Children: behavioral changes and learning difficulties
Clinical manifestations of CO in CVS:
• Tachycardia is common. Bradycardia occurs in severe cases. Why?🙃
• Palpitation and chest pain.
• Patchy myocardial infarction with ECG changes of ischemia (ST-segment deviations, T wave inversion, and Q-waves).
• A&V arrhythmia
• Hypotension
Dermal changes in CO toxicity:
Cherry red in non survival
Pallor or cyanosis
Blisters due to pressure necrosis and direct effects of CO on the epidermis.
Renal manifestations of CO toxicity:
Oliguric and non-oliguric renal failure
CO Eye signs:
Retinal vein
- bright red
- congested
- tortuous
vision
- blurred vision
- loss of dark adaptation
- blindness
other
- disk edema
- flame shaped hemorrhage
Respiratory symptoms of CO toxicity:
Non-cardiogenic pulmonary edema
Cardiogenic pulmonary edema
Explain why???
Other symptoms of CO toxicity:
GIT: N&V, abdominal pain, may be diarrhea, so may be misdiagnosed as gastroenteritis or food poisoning, especially in children.
Bood: DIC and TTP
Muscles: rhabdomyolysis
Metabolic: lactic acidosis, hyperglycemia, and hypercalcemia.
CO investigations:
Carboxy Hemoglobin level:
Measured by oximeter :10% in smoker and 0-5% in normal
ABG:
O2 may be normal
Oximeter shows false ⬆ O2 saturation and can not be relied
Metabolic acidosis if preset usually from lactic acidosis which is bad prognosis sign
Management of CO toxicity:
• Rapid removal from continued exposure
• 100% O2 should be provided
• Cardiac monitoring and IV access
• Hyperbaric oxygen (HBO)
• Do not aggressively treat acidosis with pH above 7.15
What is hyperbaric oxygen?
And what can it do?
Oxygen at 2-3 atmospheric pressure.
It decreases CO half-life to 20 min
Why should we not treat acidosis above 7.15 in cases of carbon monoxide poisoning?

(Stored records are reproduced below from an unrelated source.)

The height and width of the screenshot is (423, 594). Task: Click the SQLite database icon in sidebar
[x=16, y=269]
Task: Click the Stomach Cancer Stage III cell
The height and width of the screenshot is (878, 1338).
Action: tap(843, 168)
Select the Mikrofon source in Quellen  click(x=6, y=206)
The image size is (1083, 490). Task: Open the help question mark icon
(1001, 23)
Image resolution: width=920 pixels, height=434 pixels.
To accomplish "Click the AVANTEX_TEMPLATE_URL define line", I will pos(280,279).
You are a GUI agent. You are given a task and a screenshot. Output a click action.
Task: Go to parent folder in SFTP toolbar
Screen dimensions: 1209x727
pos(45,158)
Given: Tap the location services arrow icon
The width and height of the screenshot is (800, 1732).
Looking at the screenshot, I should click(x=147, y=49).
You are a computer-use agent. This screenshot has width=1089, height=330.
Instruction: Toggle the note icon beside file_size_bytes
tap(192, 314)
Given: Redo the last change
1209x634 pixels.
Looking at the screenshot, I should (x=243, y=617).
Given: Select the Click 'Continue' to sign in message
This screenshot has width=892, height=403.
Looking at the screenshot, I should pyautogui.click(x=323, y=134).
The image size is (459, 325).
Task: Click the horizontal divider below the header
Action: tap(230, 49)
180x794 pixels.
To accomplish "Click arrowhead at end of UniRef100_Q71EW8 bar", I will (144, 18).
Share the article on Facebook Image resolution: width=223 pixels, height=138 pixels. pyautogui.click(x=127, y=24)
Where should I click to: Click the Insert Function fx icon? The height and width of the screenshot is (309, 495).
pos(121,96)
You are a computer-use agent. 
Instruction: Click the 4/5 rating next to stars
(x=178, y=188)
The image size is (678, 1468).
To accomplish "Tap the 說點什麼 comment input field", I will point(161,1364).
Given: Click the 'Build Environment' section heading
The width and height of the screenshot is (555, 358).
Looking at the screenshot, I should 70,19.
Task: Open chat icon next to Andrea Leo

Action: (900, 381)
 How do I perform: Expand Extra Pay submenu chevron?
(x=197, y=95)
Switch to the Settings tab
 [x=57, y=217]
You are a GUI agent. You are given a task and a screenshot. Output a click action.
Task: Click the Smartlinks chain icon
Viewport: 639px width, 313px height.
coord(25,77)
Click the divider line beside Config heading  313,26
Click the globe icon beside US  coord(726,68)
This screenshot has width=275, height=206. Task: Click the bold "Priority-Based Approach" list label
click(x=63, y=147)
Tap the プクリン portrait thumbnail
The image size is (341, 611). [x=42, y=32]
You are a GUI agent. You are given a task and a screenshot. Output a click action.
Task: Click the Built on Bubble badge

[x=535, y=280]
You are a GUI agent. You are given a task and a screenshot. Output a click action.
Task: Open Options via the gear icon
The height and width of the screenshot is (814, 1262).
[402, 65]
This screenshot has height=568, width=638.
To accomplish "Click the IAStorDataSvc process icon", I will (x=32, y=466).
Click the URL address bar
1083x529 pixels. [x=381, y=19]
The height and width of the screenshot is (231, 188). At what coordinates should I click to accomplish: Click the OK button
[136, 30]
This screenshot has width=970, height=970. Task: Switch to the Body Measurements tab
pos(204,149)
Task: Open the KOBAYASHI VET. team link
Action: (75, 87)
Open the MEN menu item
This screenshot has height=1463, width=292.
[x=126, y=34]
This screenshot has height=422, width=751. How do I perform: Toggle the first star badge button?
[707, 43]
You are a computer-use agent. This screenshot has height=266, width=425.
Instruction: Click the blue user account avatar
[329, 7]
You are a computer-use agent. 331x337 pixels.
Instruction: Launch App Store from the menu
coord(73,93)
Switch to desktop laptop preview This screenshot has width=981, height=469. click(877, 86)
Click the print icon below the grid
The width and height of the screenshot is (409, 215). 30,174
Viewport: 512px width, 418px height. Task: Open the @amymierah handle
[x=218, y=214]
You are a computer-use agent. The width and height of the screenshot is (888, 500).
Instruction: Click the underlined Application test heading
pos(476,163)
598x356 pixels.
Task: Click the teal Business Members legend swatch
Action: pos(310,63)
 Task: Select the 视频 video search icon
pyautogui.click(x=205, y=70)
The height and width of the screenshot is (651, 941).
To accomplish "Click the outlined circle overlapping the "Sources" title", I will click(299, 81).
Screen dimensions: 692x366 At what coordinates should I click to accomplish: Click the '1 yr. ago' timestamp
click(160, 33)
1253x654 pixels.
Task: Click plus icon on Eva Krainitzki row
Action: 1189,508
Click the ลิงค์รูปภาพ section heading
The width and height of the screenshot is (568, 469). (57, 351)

This can increase tissue hypoxia by the left shift of the oxyhemoglobin dissociation curve.
Post-mortem appearance of CO toxicity
• Cherry red appearance especially in the area of postmodern lividity
• Skin Blisters are seen sometimes in claves, buttocks, wirst, and knee.
• Cherry pink color of blood and tissues.
• Pulmonary edema
• in delayed death: necrosis and cavitation of basal ganglia, especially globus pallidus.